あと一歩で達成という所で、美咲の前に現れた人物がいました。有重酒造の一紀です。

一紀はずっと美咲のことが好きでした。年上の美咲に相手にされない一紀でしたが、妊娠していることを知ってもなお、家族になりたいと申し込みます。

美咲の願掛けは、思わぬ方向へ進み叶いませんでしたが、結果良しとなりました。

詩織の願掛けは「お酒を愛して恋をする」

願掛けを達成した詩織は、新酒「命なりけり」の完成に立ち会うことが出来ました。

蔵の皆と一緒に、新酒の完成を喜ぶ詩織。

詩織は「一生、忘れられないもの」をみつけました。

完成した新酒「命なりけり」を、父と母が眠るお墓に備えた莞爾は、達成感でいっぱいです。

自分のことのように喜ぶ詩織。「命なりけり」は、源氏物語の一節から取られたものだと莞爾に教えます。

桐壺が死の間際、光源氏にあてたその句は、死を前に愛する人ともっと生きたいという願いを謳った句です。

母は死を前に、愛する父と息子の莞爾ともっと一緒にいたかった思いをお酒に託していました。

母の愛が、父を通して息子に受け継がれ、やっと産みだされた奇跡のしずく「命なりけり」

いよいよ詩織の研修最終日となりました。駅まで送る莞爾。

莞爾は、詩織に徳利セットをプレゼントします。その陶器は詩織が酒蔵に来たばかりの時、割ってしまったものと似ていました。

莞爾はその徳利で、父親の蔵元と酒を飲むのが夢でした。

その思いを知る詩織は、「この徳利で一緒に日本酒を飲んでください」と莞爾にお願いします。

電車に乗り込む詩織。「好きです」莞爾に告白します。

その言葉は電車の発進のチャイムでかき消されてしまいました。

聞き取れない表情の莞爾。それでも詩織は、満足でした。

映画『恋のしずく』の感想と評価


(C)2018「恋のしずく」製作委員会

杜氏は酒仕込みの前に皆に言います。「自分を殺すことから始めましょう」

酒造りは命を育む仕事です。人間の力だけではどうにもならない、だからこそ奇跡のしずくなのでしょう。

そうして生まれた酒は、それを飲む人にも多くの幸せを与えてくれます。

日本酒っていいものですね。

映画『恋のしずく』では、お酒造りの過程も丁寧に描かれています。また日本酒の種類や飲み方、お酒に合う料理もたくさん登場します。

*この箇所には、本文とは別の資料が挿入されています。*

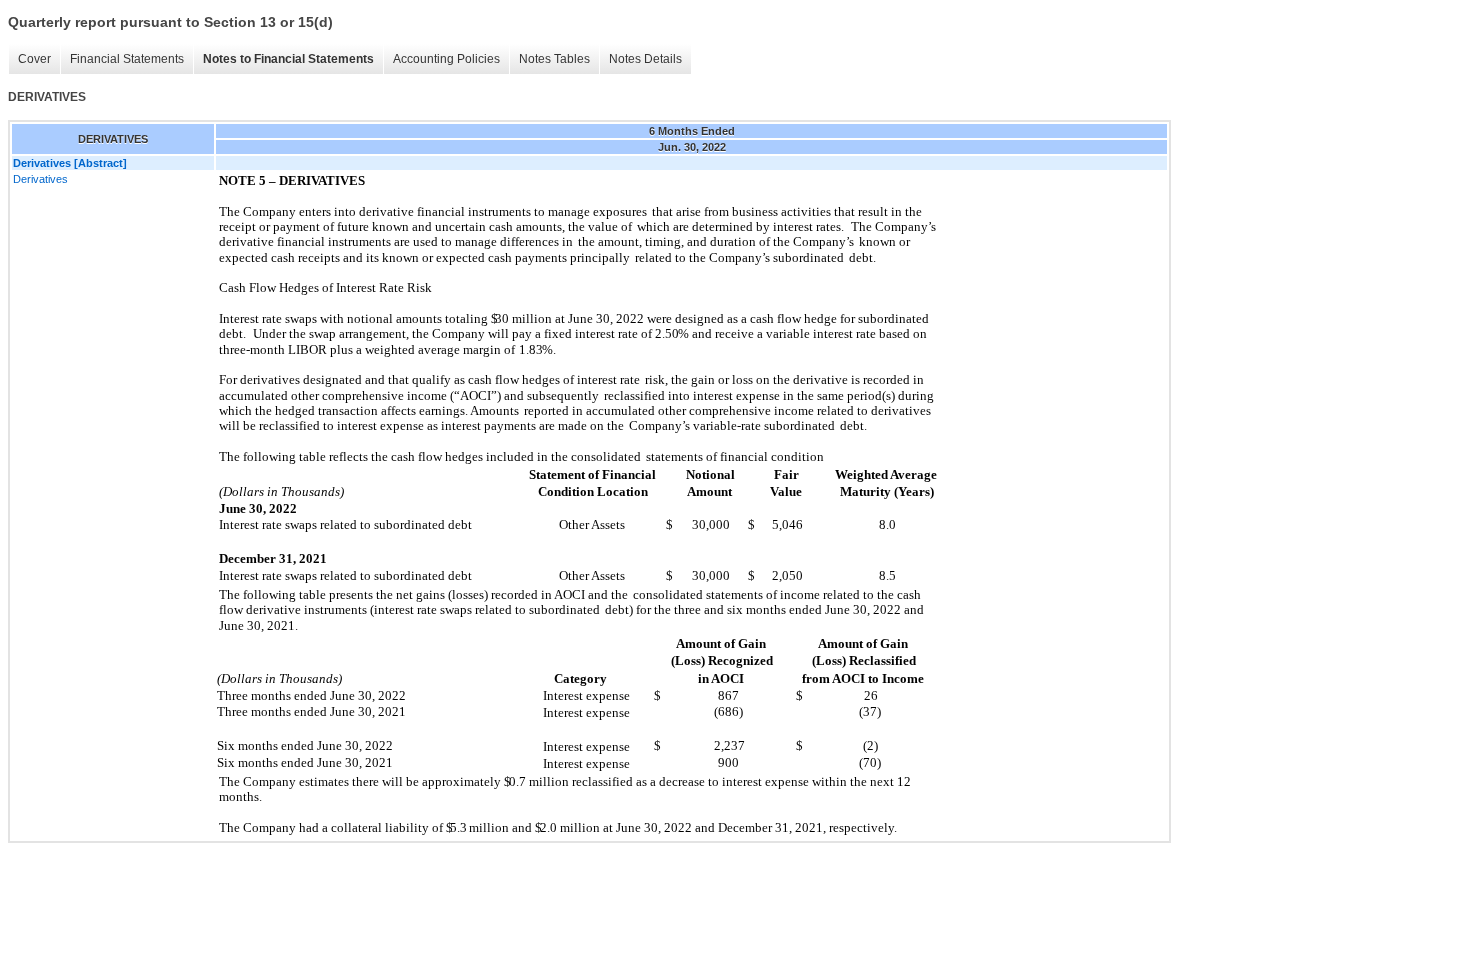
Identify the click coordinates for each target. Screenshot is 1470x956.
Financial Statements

モッツアレラチーズに純米吟醸酒を、トンカツに熱燗を合わせるなど、試してみたくなること間違いなしです。

酒造りを通して成長していく詩織に、心が洗われていくようでした。意固地になって新しい価値観を受け入れないということは、もったいないことです。

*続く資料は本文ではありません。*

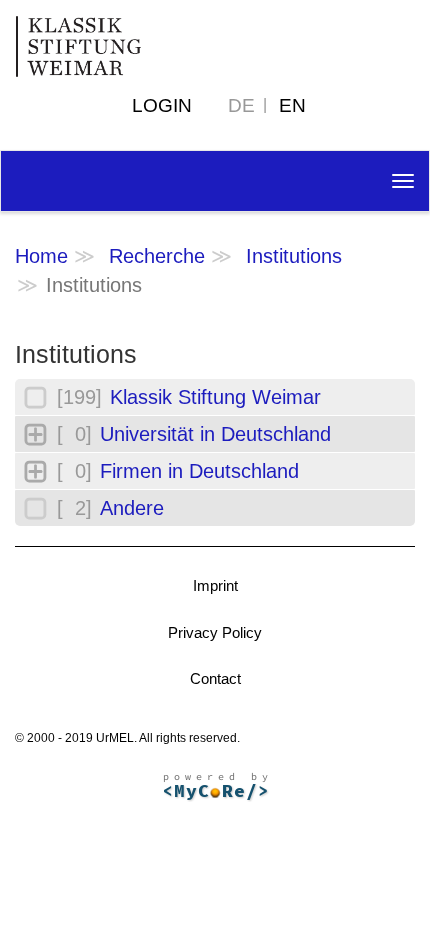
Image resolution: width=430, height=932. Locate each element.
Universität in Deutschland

新しいことを知り、受け入れることは人生を豊かにしてくれます。

そして、ワインのテイスティングを饒舌に語る川栄李奈のリケジョっぷりにも注目です。

酒や料理の感想を美味しいと一言で片づけず、どのように味わい深いのか、何のようだなど丁寧に語る姿がリケジョらしいです。

川栄李奈のアイドル時代にはわからなかった知的な部分が、演技を通して感じられました

まとめ


(C)2018「恋のしずく」製作委員会

物語の舞台となる地域に実際に住み、その土地の空気をそのまま映像にすることで知られている、瀬木直貴監督だけに、東広島市・西条ならではの美しい景色が随所に映し出されます。

日本三大酒処と言われる西条の各酒蔵から立ち上がる湯気が、青空に吸い込まれていく様子。白い漆喰の壁と黒い瓦屋根のコントラストが美しい土蔵造りの酒蔵群。

街に流れる川とそれに架かる橋の数々。酒米の穂が実り黄金に輝く田んぼ。

まるで西条を観光しているようです。

日本酒造りの魅力が詰まった映画『恋のしずく』

日本酒が好きな方はもちろん、ワイン派、ビール派の方もぜひ、ご覧ください。日本酒のこともっと知りたくなるはずです。